* [WHAT IS REQUIRED]: Repeat each line of the items below word for word, leaving the pictures out of your answer.
──────── ROWS
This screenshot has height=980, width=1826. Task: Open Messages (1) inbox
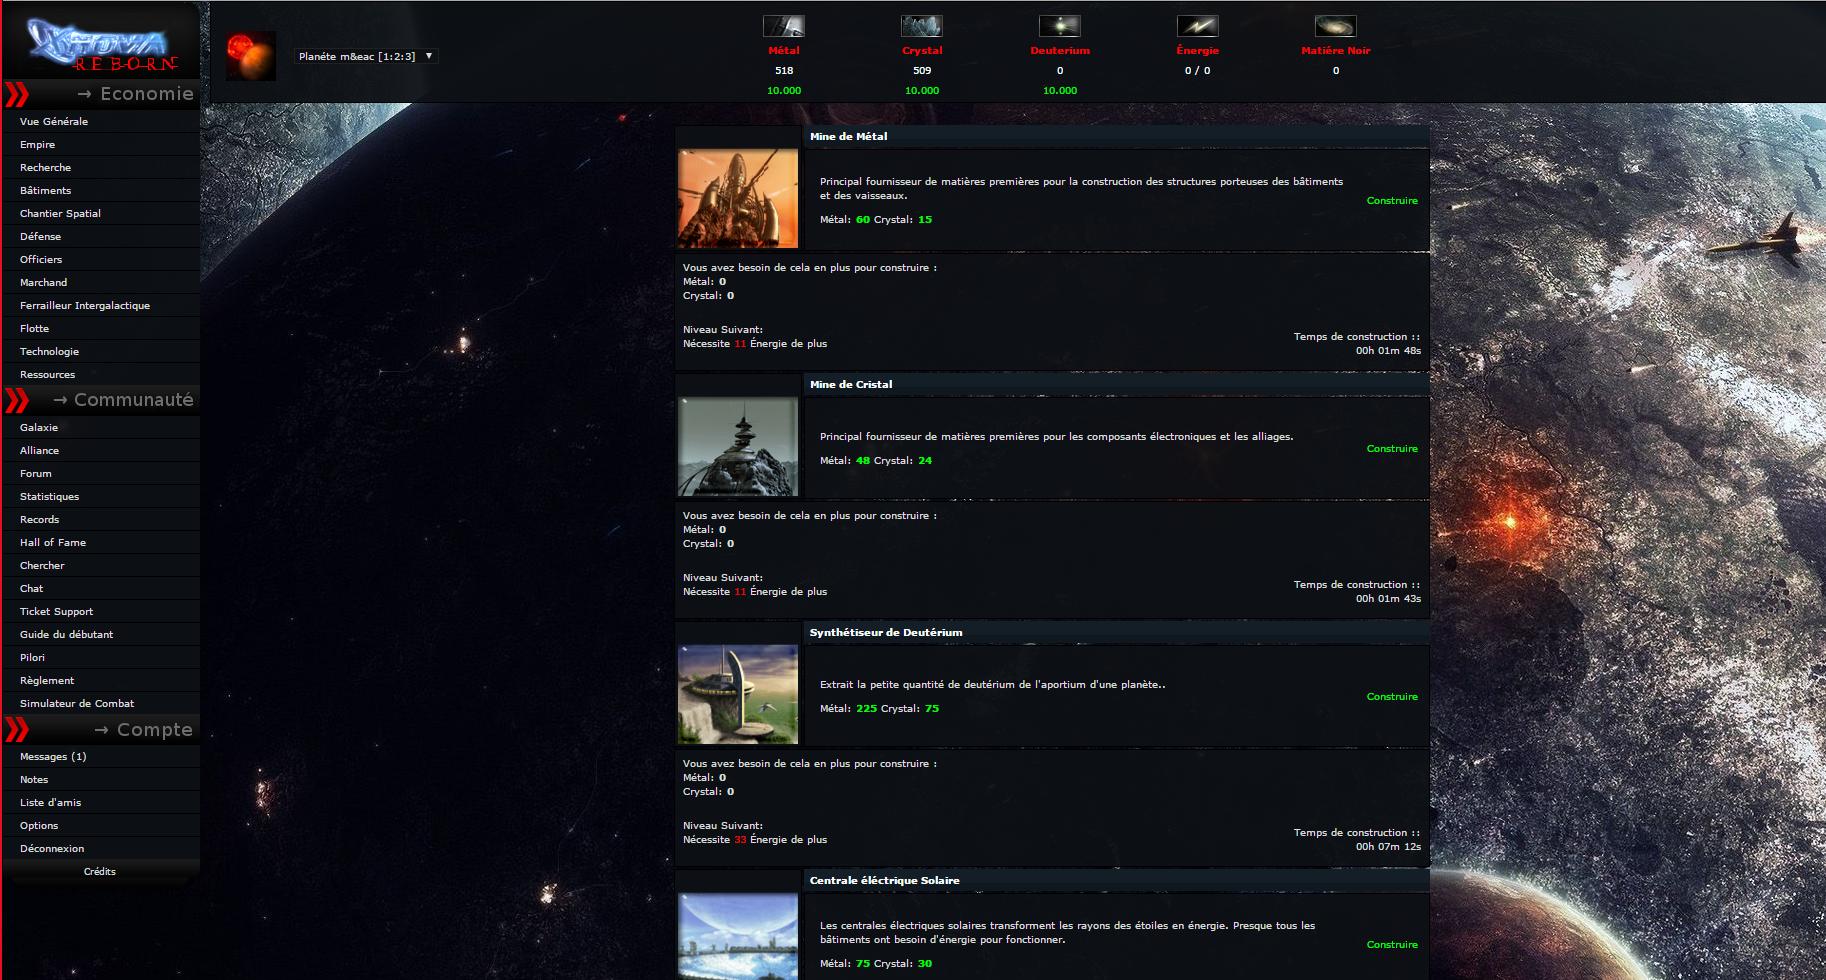click(53, 757)
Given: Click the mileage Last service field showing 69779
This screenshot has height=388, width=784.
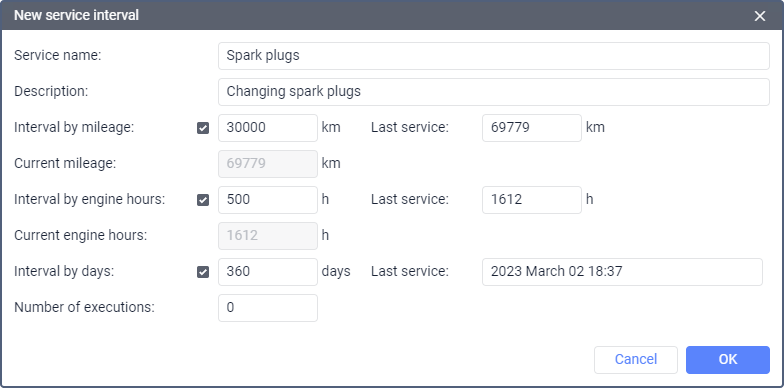Looking at the screenshot, I should tap(532, 128).
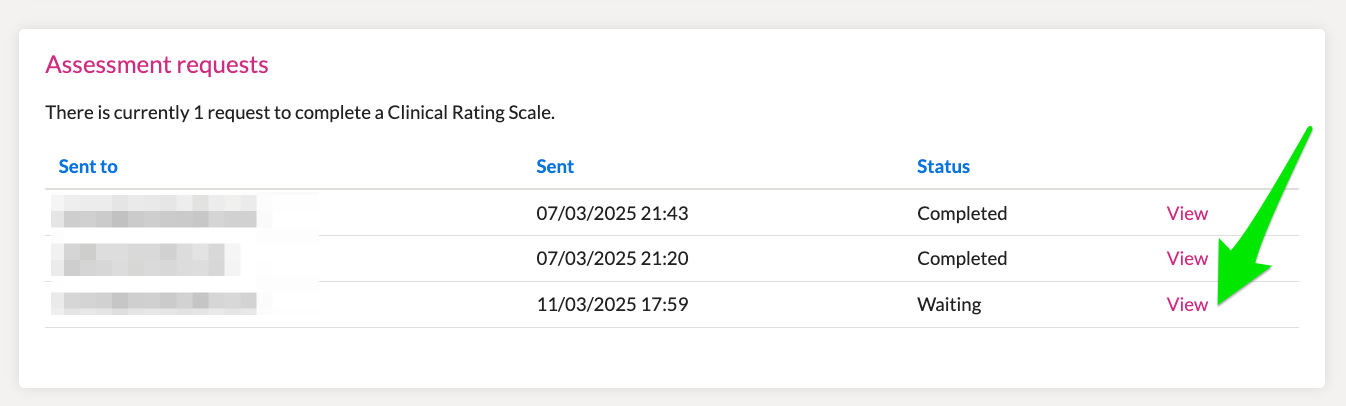Click the green arrow annotation
This screenshot has width=1346, height=406.
(x=1262, y=215)
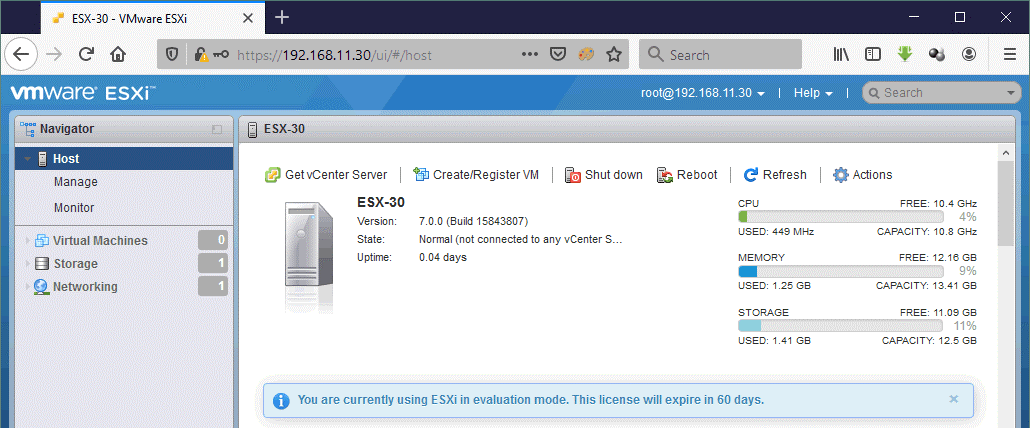Open the Help dropdown menu
Screen dimensions: 1030x428
pos(812,93)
────────────────
* [EXERCISE ANSWER]:
This screenshot has height=980, width=1826. Task: Open Messages (1) inbox
click(53, 757)
Given: Click the mileage Last service field showing 69779
This screenshot has height=388, width=784.
Looking at the screenshot, I should tap(532, 128).
Click the green arrow annotation
This screenshot has width=1346, height=406.
(x=1262, y=215)
Open the Help dropdown menu
Screen dimensions: 1030x428
pos(812,93)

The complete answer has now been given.